In Brussels and Berlin, they see him as a pro-Western reformist, determined to bring Serbia into the EU.
And in Moscow, he’s welcomed as a staunch ally, who refuses to join Western sanctions against Russia, and keeps Serbia out of Nato.
So which one of these things is real Vucic? The answer is: all of them, and none.
In his youth, he was on the extreme right, but now, at age 47, he has abandoned ideology and become all things to all people.
Vucic’s Serbian Progressive Party and his cabinet includes reformists, die-hard nationalists, well-educated liberals, and low-educated supporters. Yet, he still somehow manages to keep them all in line.

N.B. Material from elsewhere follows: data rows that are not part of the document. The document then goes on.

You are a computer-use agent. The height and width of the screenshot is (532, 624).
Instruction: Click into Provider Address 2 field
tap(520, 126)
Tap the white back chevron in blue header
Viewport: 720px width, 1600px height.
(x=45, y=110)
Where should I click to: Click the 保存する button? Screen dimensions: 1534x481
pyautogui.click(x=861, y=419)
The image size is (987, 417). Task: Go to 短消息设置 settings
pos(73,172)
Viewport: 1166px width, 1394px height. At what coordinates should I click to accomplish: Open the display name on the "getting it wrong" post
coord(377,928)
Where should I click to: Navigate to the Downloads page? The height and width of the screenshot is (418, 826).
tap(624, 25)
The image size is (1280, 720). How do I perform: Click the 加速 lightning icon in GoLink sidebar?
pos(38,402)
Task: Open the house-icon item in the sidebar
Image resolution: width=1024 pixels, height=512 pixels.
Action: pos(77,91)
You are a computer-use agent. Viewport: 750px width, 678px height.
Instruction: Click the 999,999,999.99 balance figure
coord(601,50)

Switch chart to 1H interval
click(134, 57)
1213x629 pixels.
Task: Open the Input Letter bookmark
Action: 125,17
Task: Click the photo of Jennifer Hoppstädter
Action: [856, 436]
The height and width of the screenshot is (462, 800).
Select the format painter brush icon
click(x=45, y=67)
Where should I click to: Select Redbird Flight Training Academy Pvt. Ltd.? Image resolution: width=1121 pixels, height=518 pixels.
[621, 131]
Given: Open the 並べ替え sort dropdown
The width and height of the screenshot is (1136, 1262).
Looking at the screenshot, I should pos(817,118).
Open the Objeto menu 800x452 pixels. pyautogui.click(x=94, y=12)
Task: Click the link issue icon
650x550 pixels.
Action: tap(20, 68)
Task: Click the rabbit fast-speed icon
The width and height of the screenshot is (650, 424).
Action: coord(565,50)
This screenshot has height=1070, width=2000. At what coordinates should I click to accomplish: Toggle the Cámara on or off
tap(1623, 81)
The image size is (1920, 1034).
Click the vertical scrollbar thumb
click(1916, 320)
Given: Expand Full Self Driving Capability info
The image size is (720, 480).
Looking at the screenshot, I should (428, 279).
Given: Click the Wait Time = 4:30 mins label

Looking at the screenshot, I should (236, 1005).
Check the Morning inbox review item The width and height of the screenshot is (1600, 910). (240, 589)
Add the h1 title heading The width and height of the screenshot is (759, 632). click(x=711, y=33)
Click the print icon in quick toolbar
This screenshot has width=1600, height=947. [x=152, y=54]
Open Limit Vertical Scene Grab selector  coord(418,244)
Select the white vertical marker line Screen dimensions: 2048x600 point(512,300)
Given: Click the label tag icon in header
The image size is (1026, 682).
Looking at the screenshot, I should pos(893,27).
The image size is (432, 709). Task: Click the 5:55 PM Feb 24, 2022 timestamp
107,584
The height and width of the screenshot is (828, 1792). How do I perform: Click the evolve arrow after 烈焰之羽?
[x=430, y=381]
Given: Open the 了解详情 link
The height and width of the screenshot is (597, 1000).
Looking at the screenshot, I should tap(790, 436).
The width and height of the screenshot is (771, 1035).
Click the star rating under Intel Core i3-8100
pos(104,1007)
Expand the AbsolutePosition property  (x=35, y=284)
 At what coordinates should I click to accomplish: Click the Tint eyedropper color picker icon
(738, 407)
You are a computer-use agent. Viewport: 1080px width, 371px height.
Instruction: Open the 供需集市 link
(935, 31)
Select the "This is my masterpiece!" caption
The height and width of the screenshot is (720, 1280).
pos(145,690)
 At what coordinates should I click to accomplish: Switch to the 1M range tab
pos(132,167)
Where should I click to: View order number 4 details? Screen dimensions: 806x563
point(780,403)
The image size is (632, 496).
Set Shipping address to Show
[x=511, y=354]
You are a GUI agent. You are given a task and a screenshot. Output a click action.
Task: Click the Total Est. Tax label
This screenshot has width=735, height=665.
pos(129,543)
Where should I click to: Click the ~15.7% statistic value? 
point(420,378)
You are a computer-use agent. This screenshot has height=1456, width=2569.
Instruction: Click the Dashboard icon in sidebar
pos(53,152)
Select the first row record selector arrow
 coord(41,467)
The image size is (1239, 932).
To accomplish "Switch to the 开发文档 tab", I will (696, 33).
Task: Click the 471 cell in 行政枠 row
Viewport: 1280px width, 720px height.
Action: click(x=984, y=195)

His political agenda is equally eclectic, and his challengers - both from left and right - quickly discovered that he has co-opted many of their policies. Thus they lost the battle before the campaign had even started.
Strong stability
The reason why Western leaders are ready to forgive Vucic for his shenanigans at home, and even his long-standing relationship with Putin, is a single word: stability.
When they look at the Western Balkans, they see a deep crisis in Macedonia, paralysis in Bosnia-Herzegovina and Albania, and rampant crime and corruption in Kosovo.
Even Croatia, the only country in the region that managed to join the EU in this decade, is hardly a paragon of stability.
The recent collapse of the retail giant Agrokor, which contributes more than 10 percent to Croatia’s GDP, is threatening to bankrupt the country.
Surrounded by neighbours like these, Serbia looks like an island of stability and, with Vucic in charge, the West at least knows what to expect.
Vucic has also proven highly cooperative on two issues that are highly important to Brussels: Kosovo and the refugee crisis.
On Kosovo, he has been engaged in the EU-sponsored normalisation talks between Belgrade and Pristina, which have been going on for several years, and produced some (albeit modest) results.
From Brussels' perspective, as long as the two sides are talking, the possibility of renewed conflict between Serbia and its former southern province remains low.
When it comes to refugees, Serbia is in the middle of the Balkan route, which is now mostly closed. The EU wants to keep it that way, and would need Vucic’s continued cooperation on this issue as well.
Raising eyebrows
The prominent presence of Milorad Dodik - the nationalist leader of Republika Srpska, the Serbian statelet in Bosnia - at Vucic’s victory celebration in Belgrade, did raise some eyebrows in Brussels.
Dodik likes to defy the EU on a range of issues, and sometimes threatens to secede from Bosnia, and actively endorsed Vucic’s campaign.
But Vucic has found a way to turn that into an asset as well, since the prevailing view in Western capitals is that Vucic, who is himself a reformed nationalist, is the only one who can tame Dodik and prevent him from starting another conflict in Bosnia.
With the opposition pushed far into the margins at home, and staunch support from both East and West, there is almost nothing that can prevent Vucic from being the sole master of Serbia for the next five years.
As long as he projects stability in an increasingly unstable world, he will remain the key player in the Balkans.